Statements equivalent to the last text passage hold for the
following meta ontology descriptions.
5.2 Default Pointing
For many instances that are to be
created it is desirable to point to the Web page from which they
"originated". Analogously to the way that rdfs:label is used, we
use three types of definitions in order to specify the default
pointing behavior for class instances, exploiting the XPointer
candidate recommendation [7].
Consider the three meta ontology properties cream:uniqueDPointer,
cream:autoDPointer, and cream:autoUniqueDPointer. If a property is
rdfs:subPropertyOf one of these three the following interactions
take place during annotation or authoring:
- Instance Generation: When a new instance is generated and a
property of that instance is of type cream:autoDPointer or
cream:autoUniqueDPointer, an XPointer to the current (part of the)
web page will be automatically added into the corresponding slot of
the instance.
- Content Generation: When an instance is used for generating web
page content, the attribute containing the XPointer is offered for
link generation. When the attribute is of type cream:uniqueDPointer
or cream:autoUniqueDPointer indicating uniqueness, a link with text
corresponding to rdfs:label and HRef corresponding to the XPointer
will be automatically generated .
For instance, one may model in the ontology that a Person comes
with properties hasHomepage and fullname and in the instantiation
of the meta ontology that hasHomepage is a subPropertyOf
cream:uniqueDPointer and fullname a subPropertyOf rdfs:label.
During annotation of people homepages, the label and pointer
mechanisms automate, (i), the generation of unique IDs
with reasonable labels, (ii), the creation of pointers to
people's homepages, and, (iii), the correct linking
between people mentioned on the different homepages. Like with
rdfs:label, the linkage between meta ontology and ontology proper
may depend on the current usage scenario.
5.3 Property Mode
The
property mode distinguishes between different roles, which
correspond to different ways the property should be treated by the
metadata creation environment:
- Reference: In order to describe an object, metadata may
simply point to a particular place in a resource, e.g. a piece of
text or a piece of multimedia. For instance, one may point to a
particular place at http://www.whitehouse.gov
in order to refer to the current U.S. president. Even when the
presidency changes the metadata may remain up-to-date.

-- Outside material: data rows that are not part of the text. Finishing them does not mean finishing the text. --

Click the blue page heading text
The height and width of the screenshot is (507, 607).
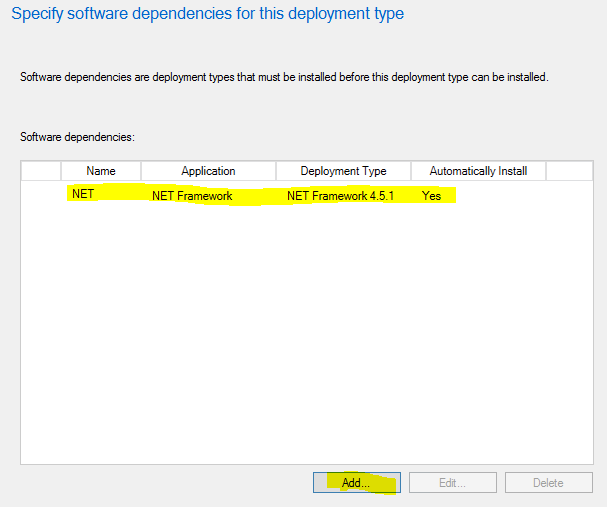[207, 15]
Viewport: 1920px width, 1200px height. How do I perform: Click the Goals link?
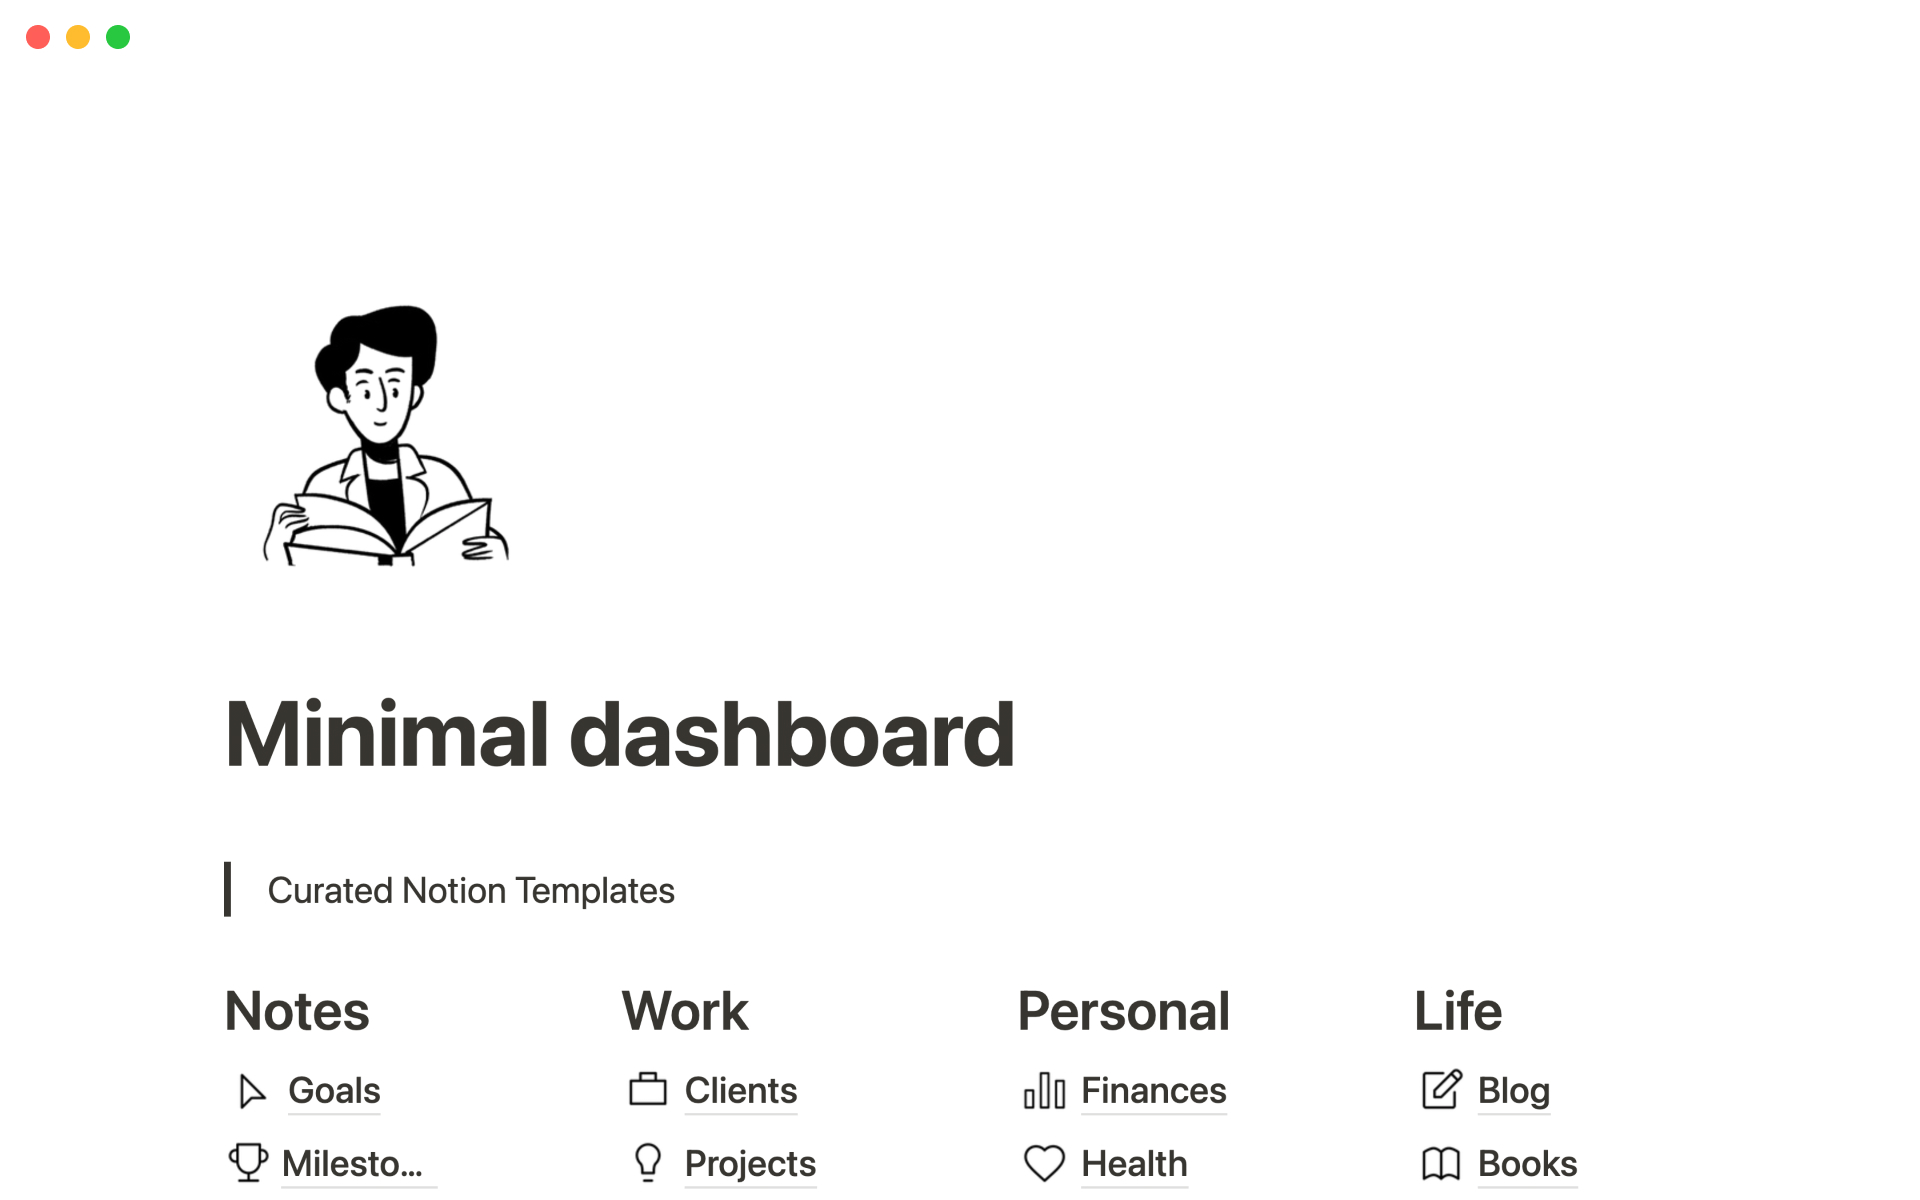(x=333, y=1089)
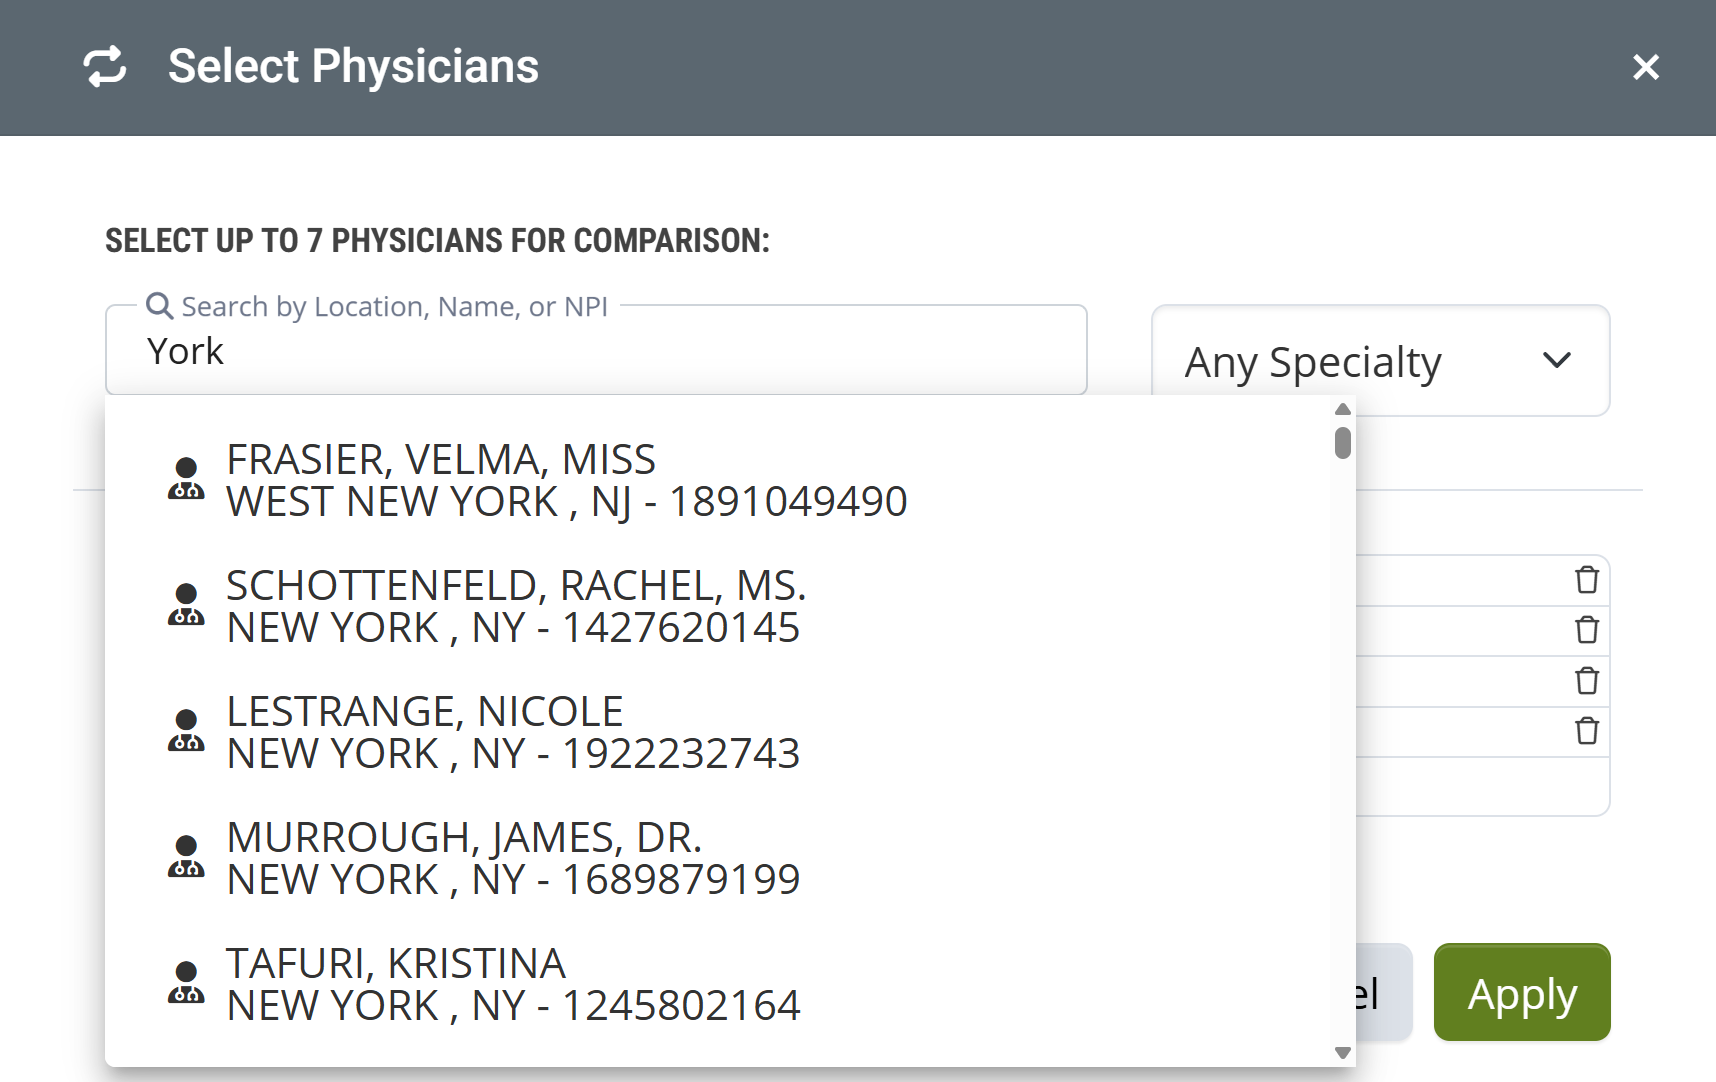Click the physician search field containing York

(596, 352)
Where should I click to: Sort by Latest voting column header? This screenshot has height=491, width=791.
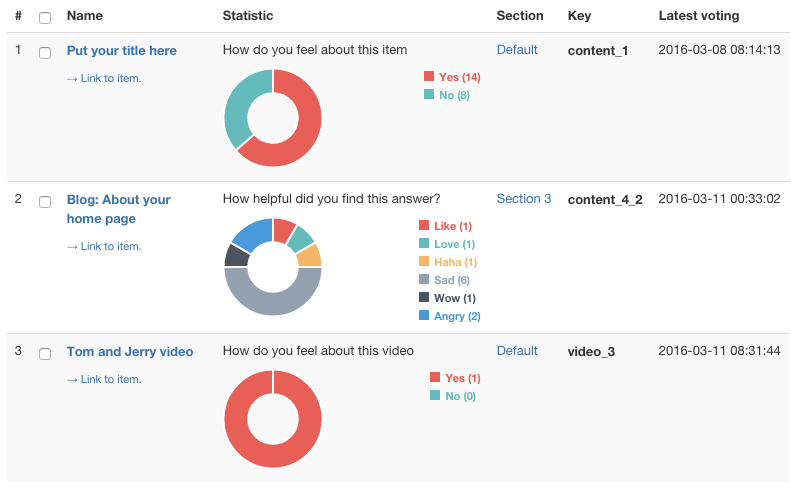(699, 16)
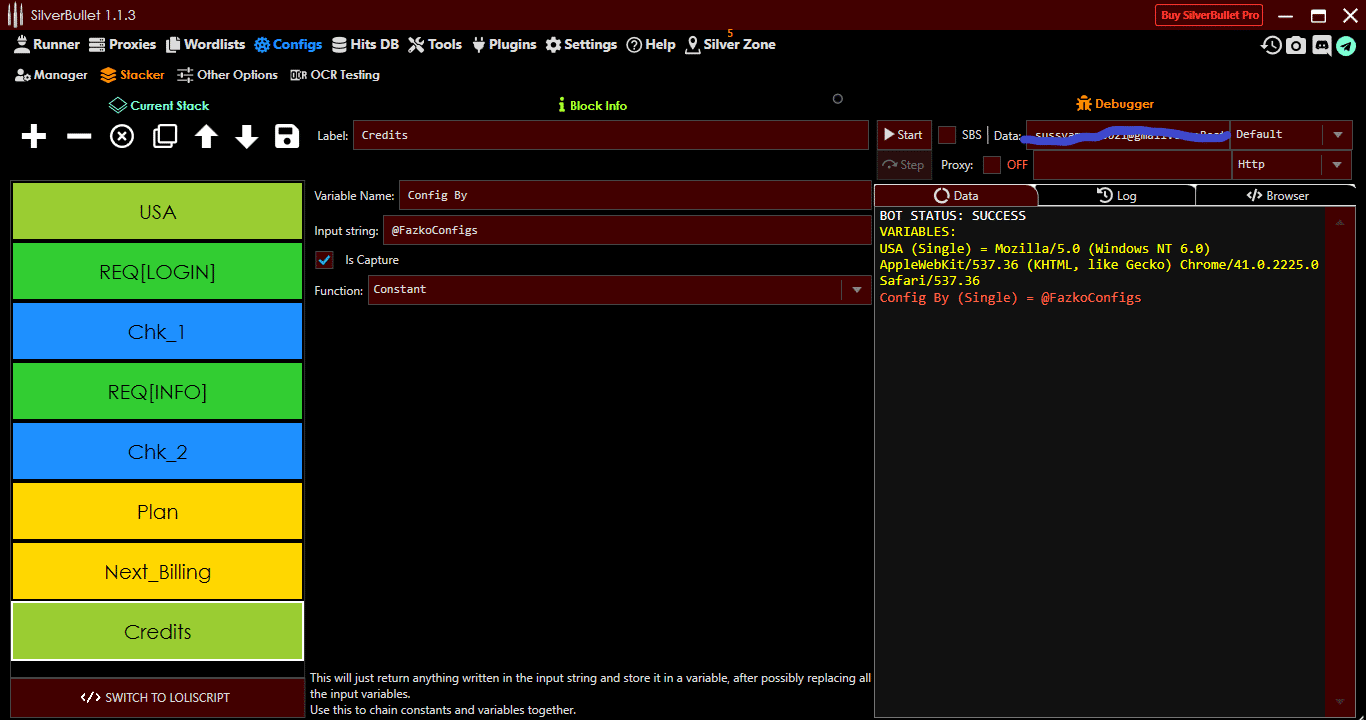Save the stack with the disk icon
This screenshot has width=1366, height=720.
[x=287, y=136]
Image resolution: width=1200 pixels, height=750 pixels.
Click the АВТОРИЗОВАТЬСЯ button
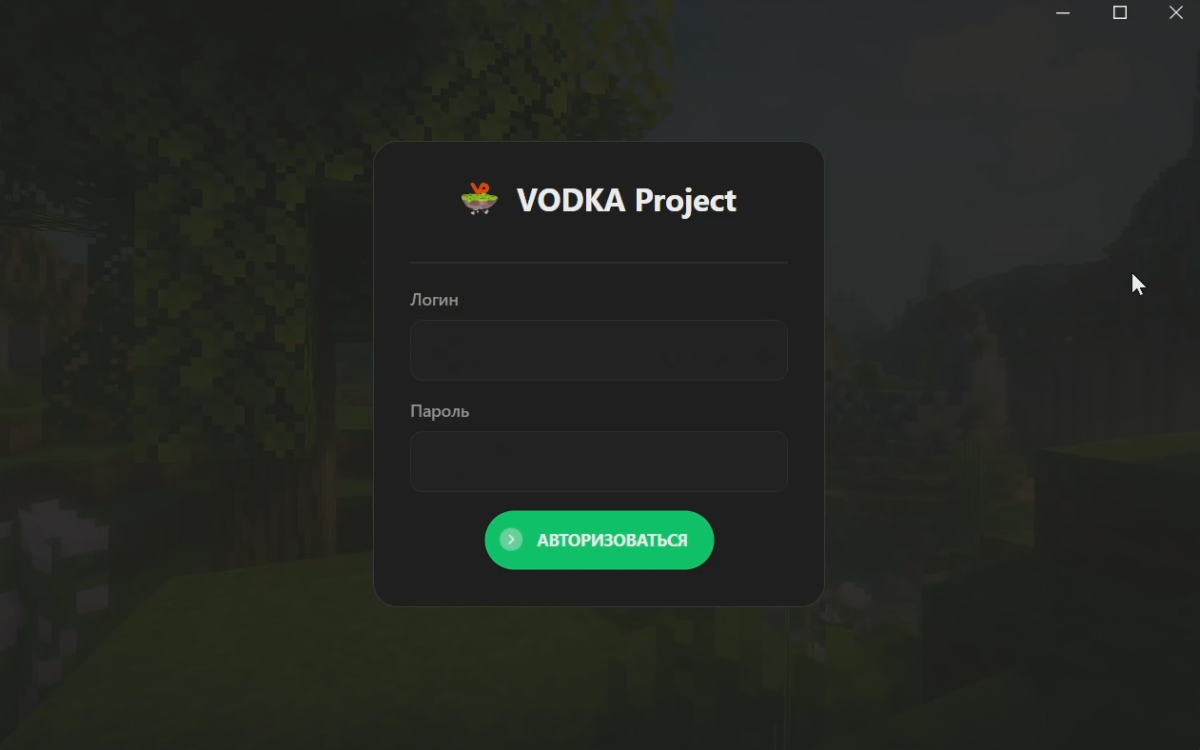(x=599, y=540)
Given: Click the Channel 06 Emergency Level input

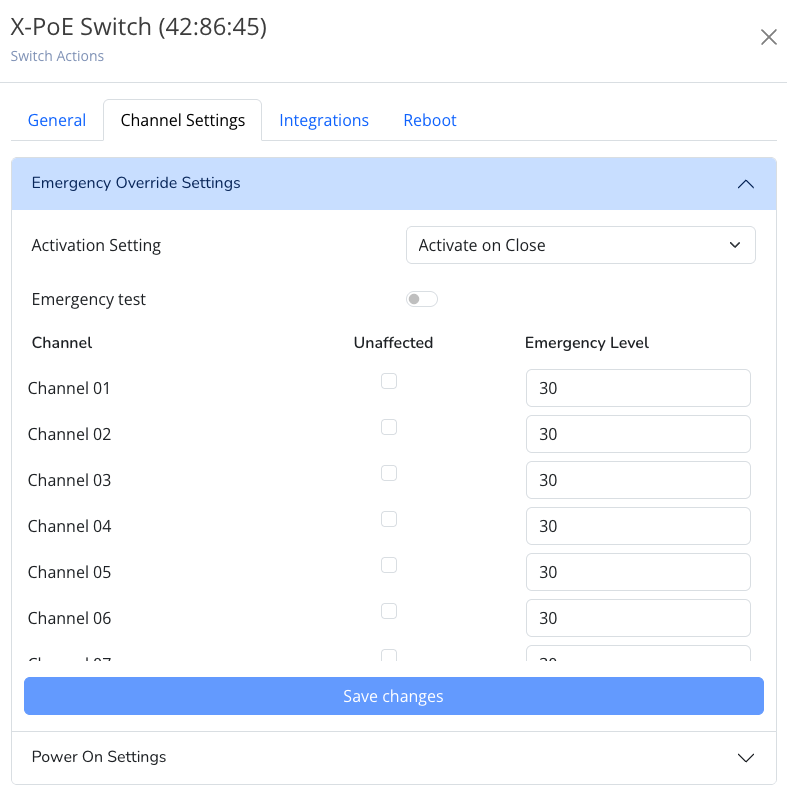Looking at the screenshot, I should [638, 618].
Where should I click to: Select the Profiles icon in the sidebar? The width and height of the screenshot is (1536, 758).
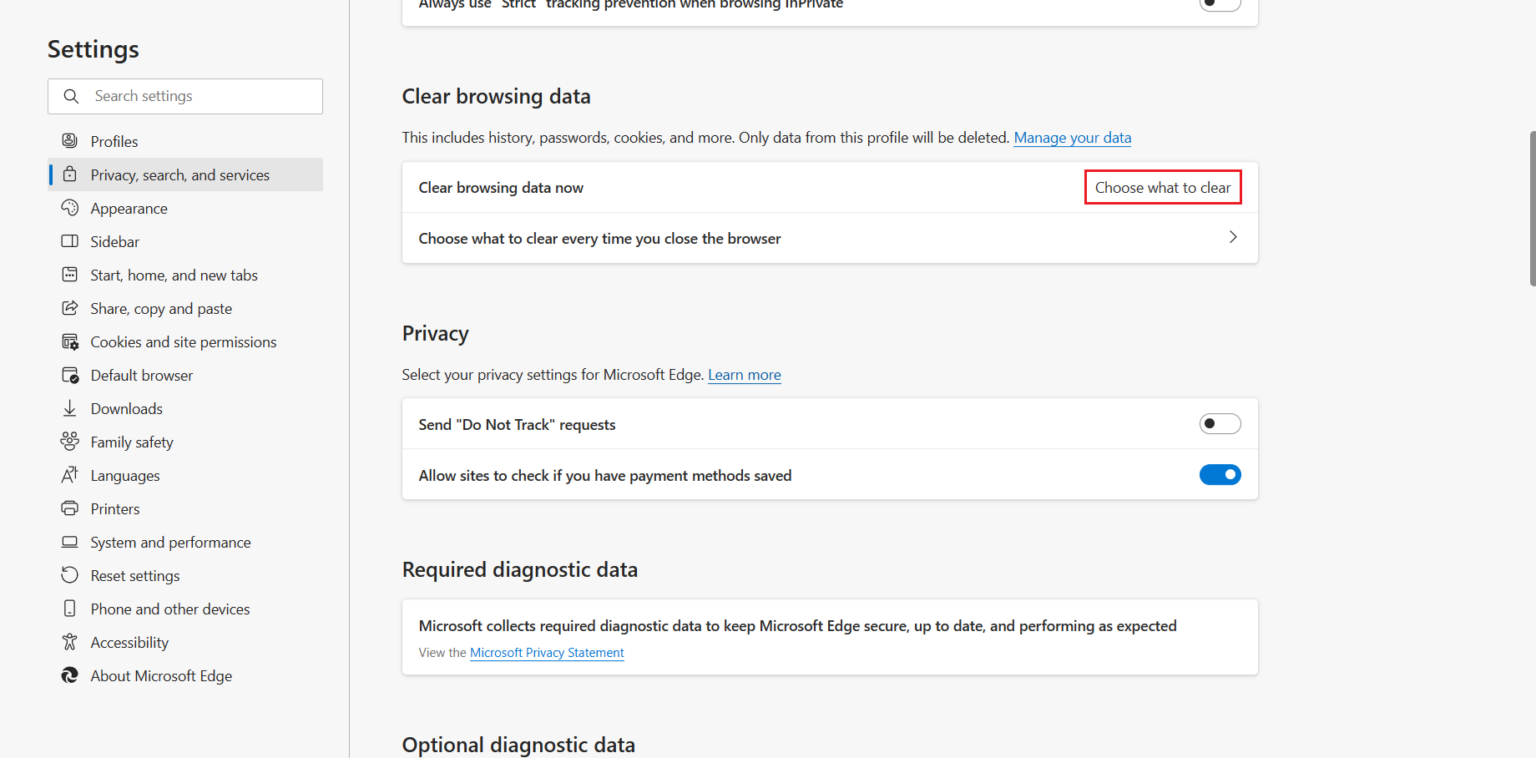[69, 141]
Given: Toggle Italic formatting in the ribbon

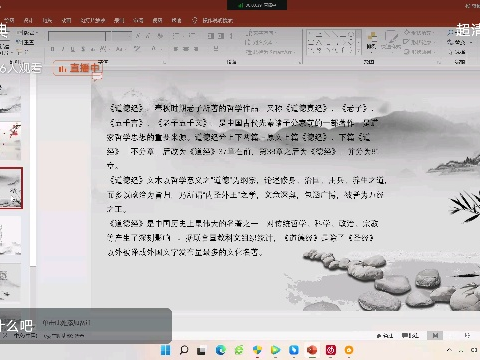Looking at the screenshot, I should 63,49.
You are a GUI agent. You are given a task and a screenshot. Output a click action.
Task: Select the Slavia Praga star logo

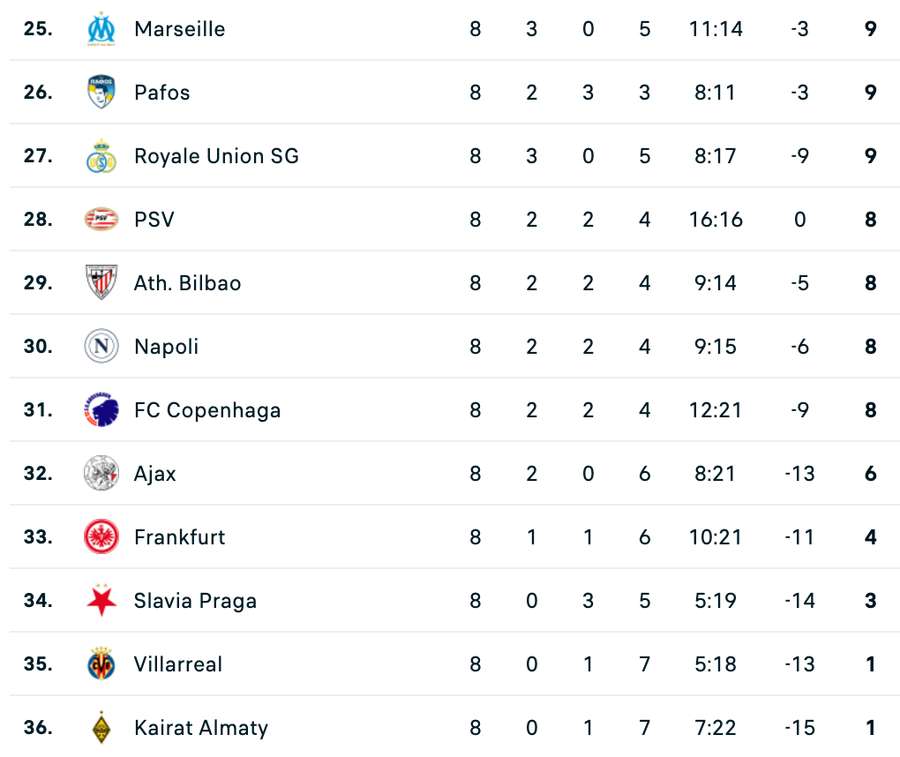click(101, 600)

References are particularly apt to point to parts of multimedia,
e.g. to a part of a scalable vector graphics.
The reader may note that every default pointer is a reference, but
not vice versa.
- Quotation: In order to describe an object, metadata may
copy an excerpt out of a resource. In contrast to the mode
"reference", a quotation does not change when the corresponding
resource changes. A copy of the string "Bill Clinton" as president
of U.S. in 1999 remains unchanged even if its original source at
http://www.whitehouse.gov
changes or is abandoned.
- Unlinked Fact: An unlinked fact describes an object, but
is not in any way stemming or depending on a resource. Unlinked
facts are typical for comments. They are also very apt to be
combined with references in order to elucidate the meaning or name
of a graphics or piece of multimedia.
For instance, there may be a reference pointing to the picture
"Guernica" (http://www.grnica.swinternet.co.uk/guernica.jpg)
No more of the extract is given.